When to use StringBuilder? [duplicate]
Solution 1:
I've got an article on this very topic. In summary (copied from the bottom of the page):
- Definitely use StringBuilder when you're concatenating in a non-trivial loop - especially if you don't know for sure (at compile time) how many iterations you'll make through the loop. For example, reading a file a character at a time, building up a string as you go using the += operator is potentially performance suicide.
- Definitely use the concatenation operator when you can (readably) specify everything which needs to be concatenated in one statement. (If you have an array of things to concatenate, consider calling String.Concat explicitly - or String.Join if you need a delimiter.)
- Don't be afraid to break literals up into several concatenated bits - the result will be the same. You can aid readability by breaking a long literal into several lines, for instance, with no harm to performance.
- If you need the intermediate results of the concatenation for something other than feeding the next iteration of concatenation, StringBuilder isn't going to help you. For instance, if you build up a full name from a first name and a last name, and then add a third piece of information (the nickname, maybe) to the end, you'll only benefit from using StringBuilder if you don't need the (first name + last name) string for other purpose (as we do in the example which creates a Person object).

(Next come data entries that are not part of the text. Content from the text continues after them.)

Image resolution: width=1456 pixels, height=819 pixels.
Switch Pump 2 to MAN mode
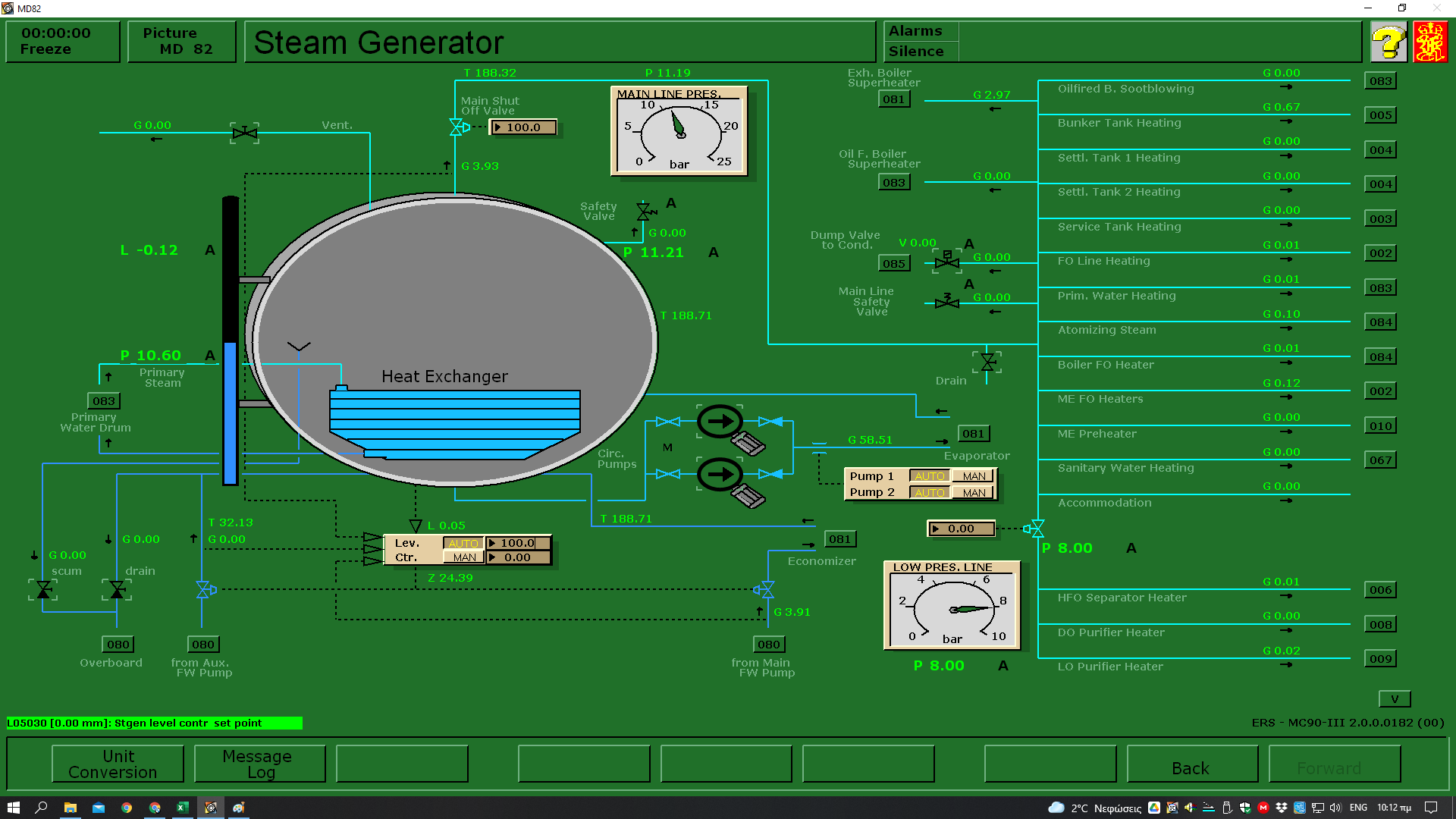pyautogui.click(x=974, y=492)
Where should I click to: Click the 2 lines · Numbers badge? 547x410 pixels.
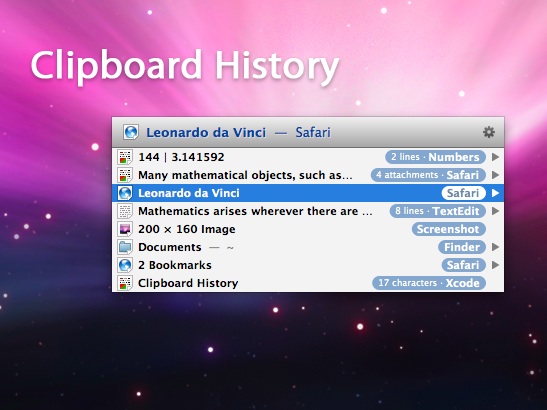[435, 157]
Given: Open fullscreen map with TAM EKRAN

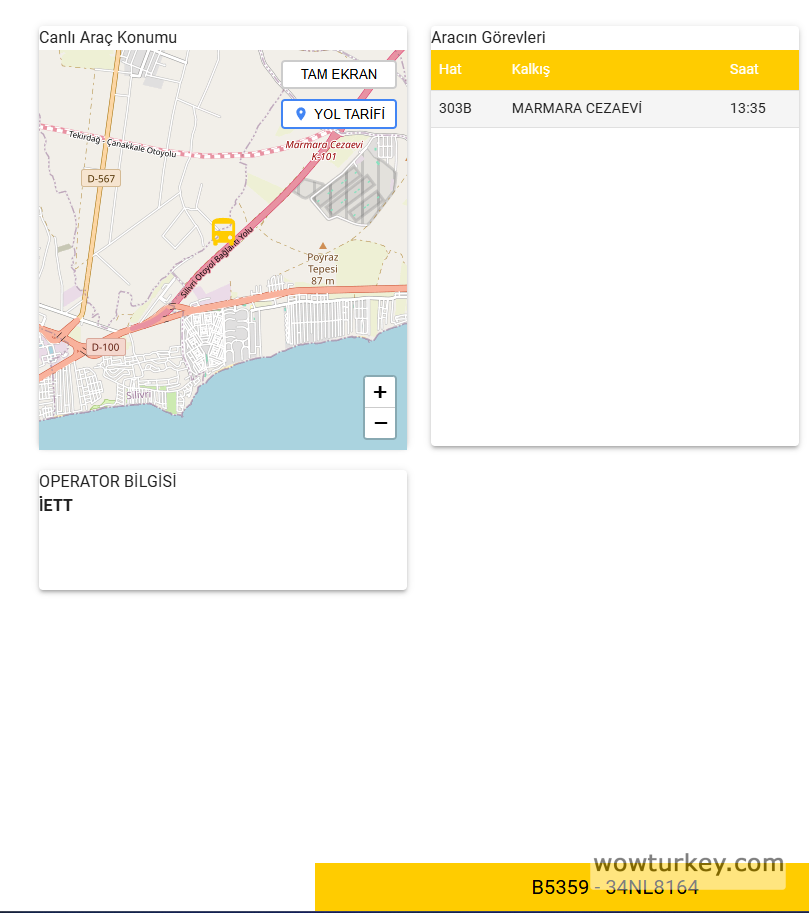Looking at the screenshot, I should [339, 74].
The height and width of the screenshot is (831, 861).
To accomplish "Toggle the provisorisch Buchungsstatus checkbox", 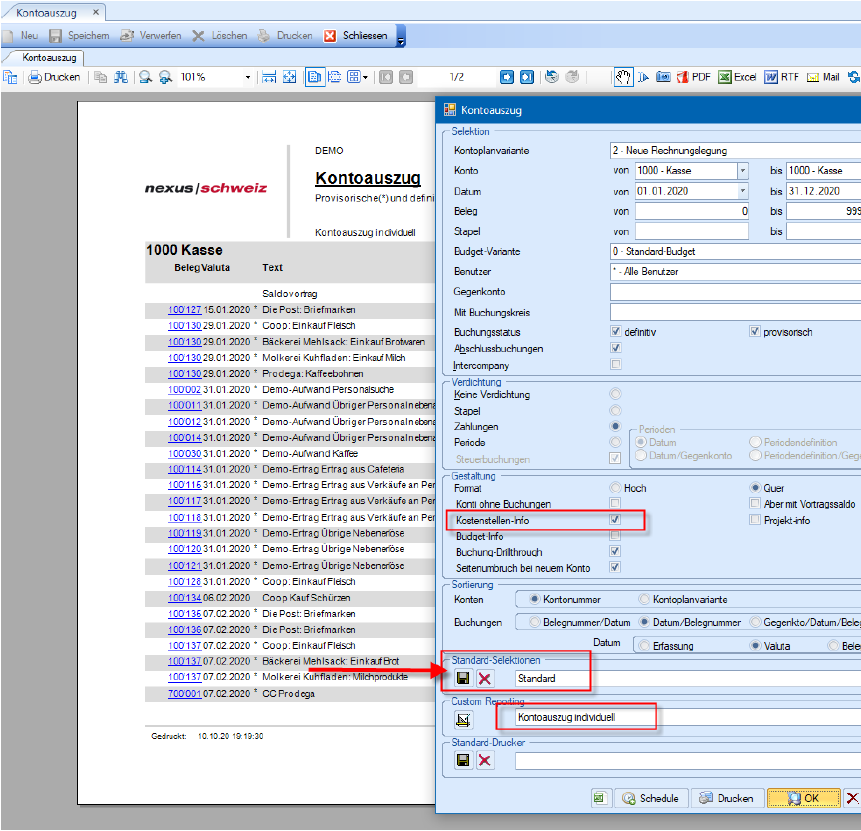I will [756, 331].

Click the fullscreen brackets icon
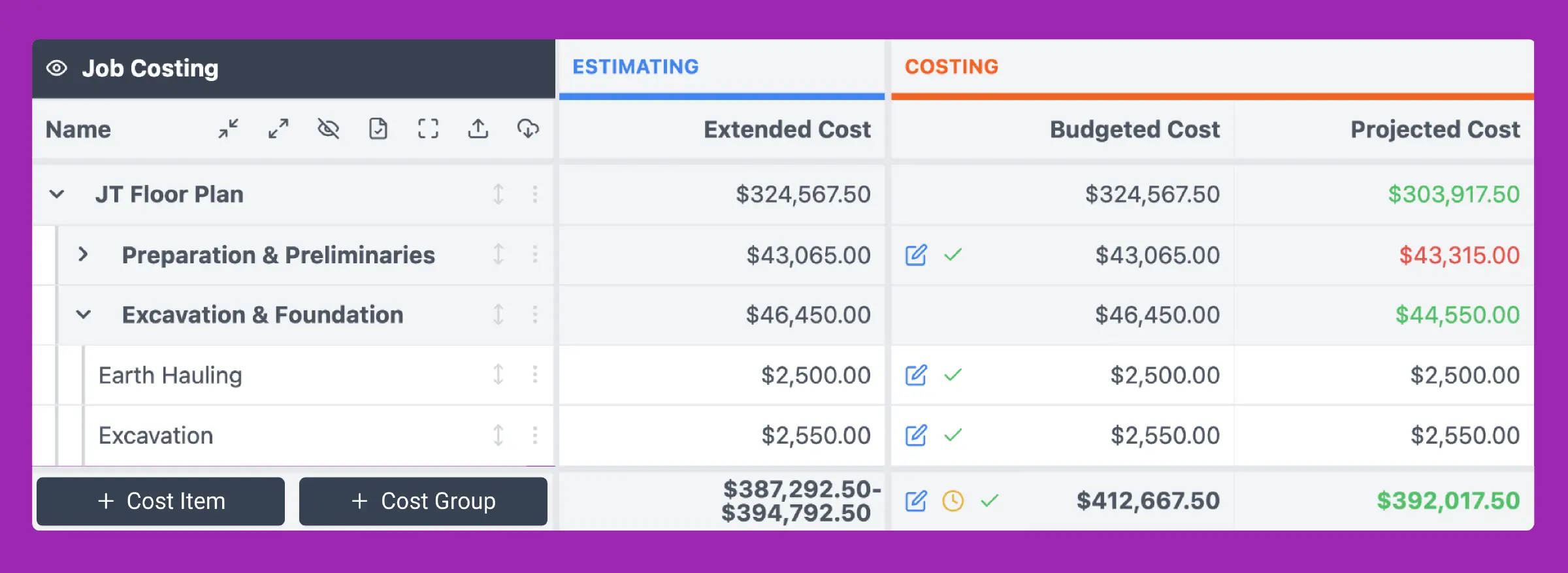tap(428, 129)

- If you just have a few concatenations to do, and you really want to do them in separate statements, it doesn't really matter which way you go. Which way is more efficient will depend on the number of concatenations the sizes of string involved, and what order they're concatenated in. If you really believe that piece of code to be a performance bottleneck, profile or benchmark it both ways.
Solution 2:
Here is my rule of thumb:
StringBuilder
is best used when the exact number of concatenations is unknown at compile time.
Solution 3:
Coding Horror has a good article concerning this question, The Sad Tragedy of Micro-Optimization Theater.